═════ Study material ═════

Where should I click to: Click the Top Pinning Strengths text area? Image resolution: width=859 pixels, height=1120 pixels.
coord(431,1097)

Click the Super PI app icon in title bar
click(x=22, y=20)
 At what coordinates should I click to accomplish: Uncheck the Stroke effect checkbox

═════

## Problem details
I need all of the records above retyped exactly, please.

## Exercise answer
Where should I click to: Click the Top Pinning Strengths text area? Image resolution: width=859 pixels, height=1120 pixels.
coord(431,1097)

Click the Super PI app icon in title bar
click(x=22, y=20)
 At what coordinates should I click to accomplish: Uncheck the Stroke effect checkbox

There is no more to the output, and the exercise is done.